:: INSTRUCTION ::
Turn the stretch of data from the line containing "This screenshot has width=602, height=475." through the line containing "Viewport: 1000px width, 563px" into a numbered list. Skip blank lines and leave the pictures out.

(Data items)
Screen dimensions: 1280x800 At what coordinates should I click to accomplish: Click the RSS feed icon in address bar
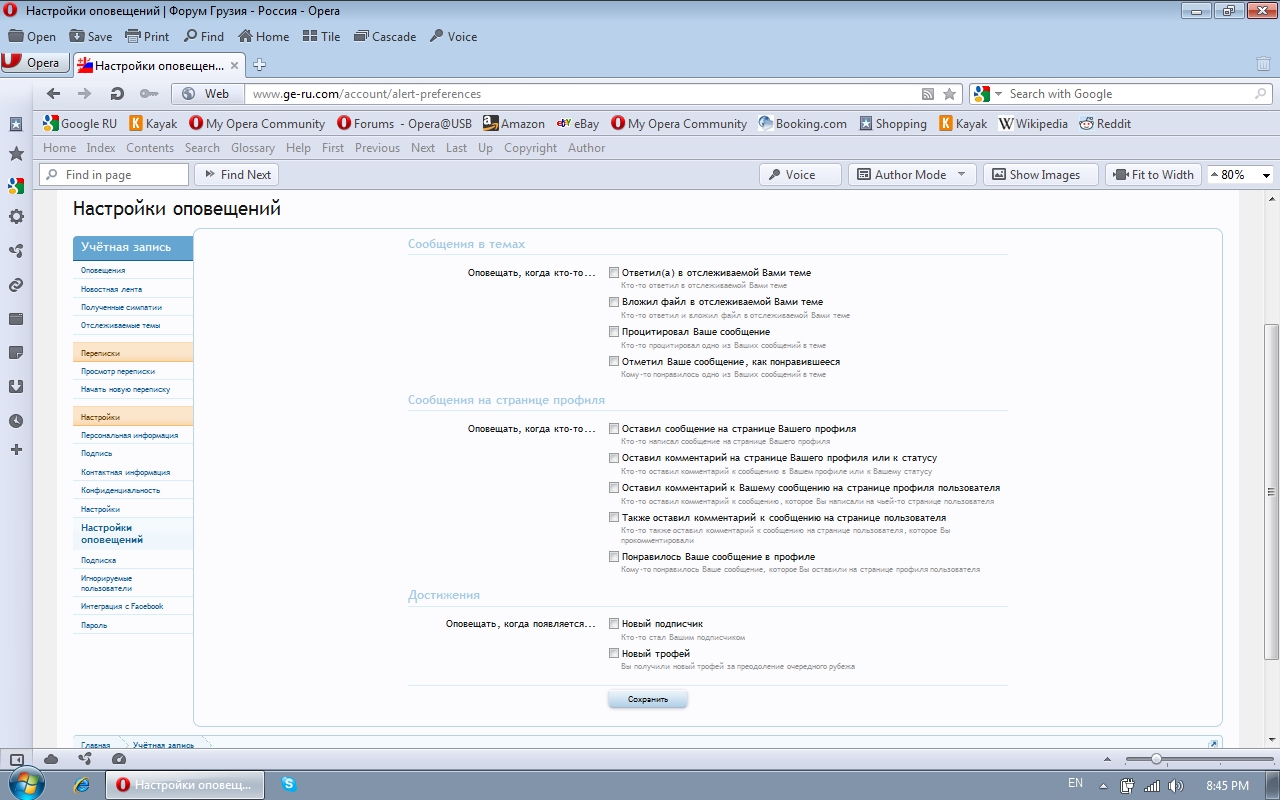pos(928,94)
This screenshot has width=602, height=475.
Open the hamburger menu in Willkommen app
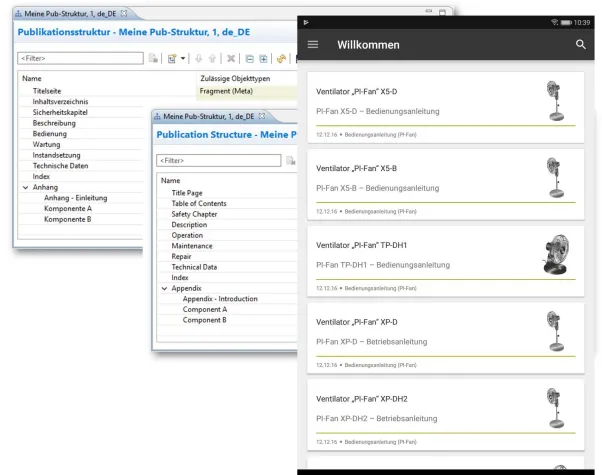click(313, 45)
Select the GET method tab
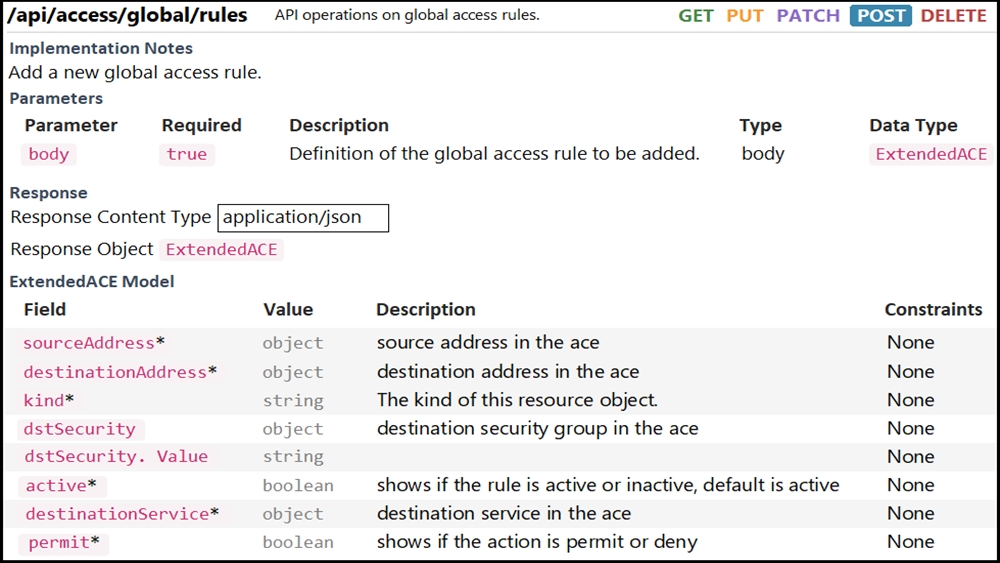Viewport: 1000px width, 563px height. [695, 15]
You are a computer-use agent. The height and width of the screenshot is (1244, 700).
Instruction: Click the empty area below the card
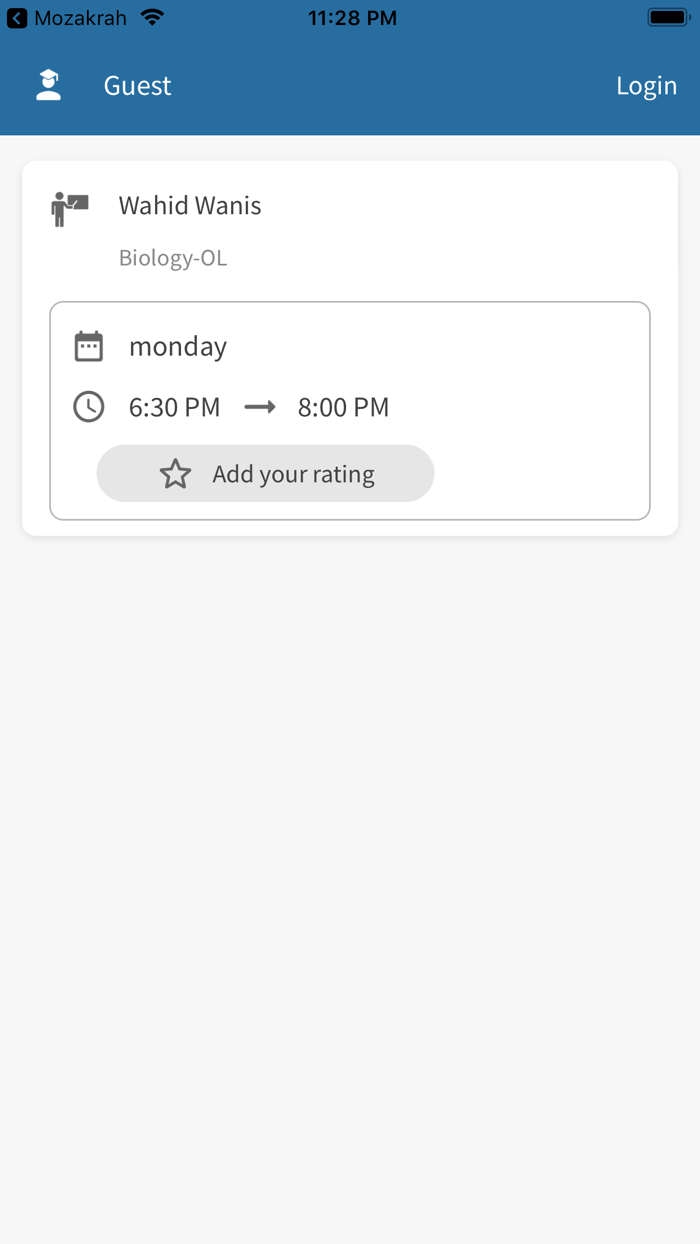[x=350, y=850]
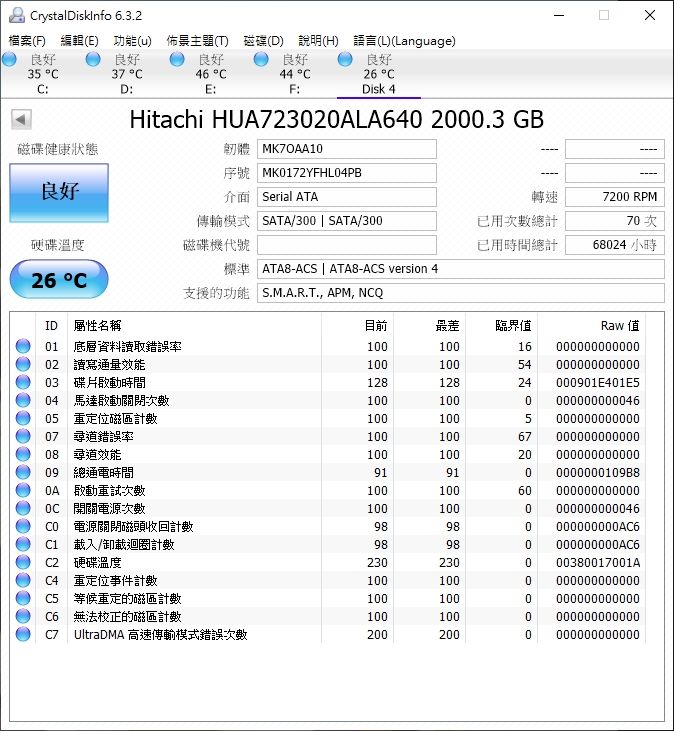
Task: Open the 語言(L)(Language) menu
Action: 404,41
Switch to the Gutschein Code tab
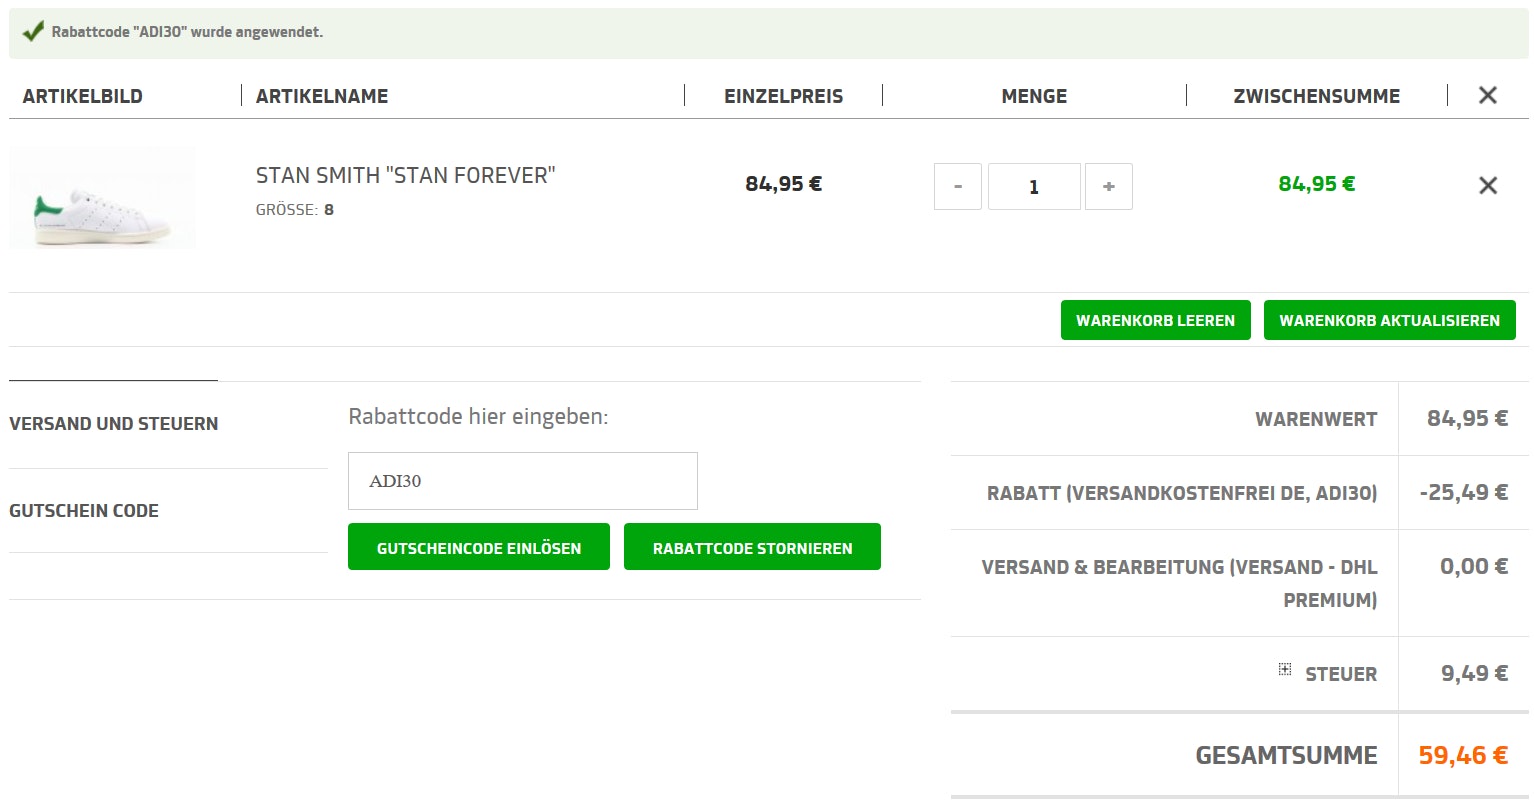Viewport: 1534px width, 811px height. 84,511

:: SOLVED PROBLEM ::
1. This screenshot has width=602, height=475.
2. Open the hamburger menu in Willkommen app
3. click(313, 45)
4. Select the GET method tab
5. Viewport: 1000px width, 563px height. [695, 15]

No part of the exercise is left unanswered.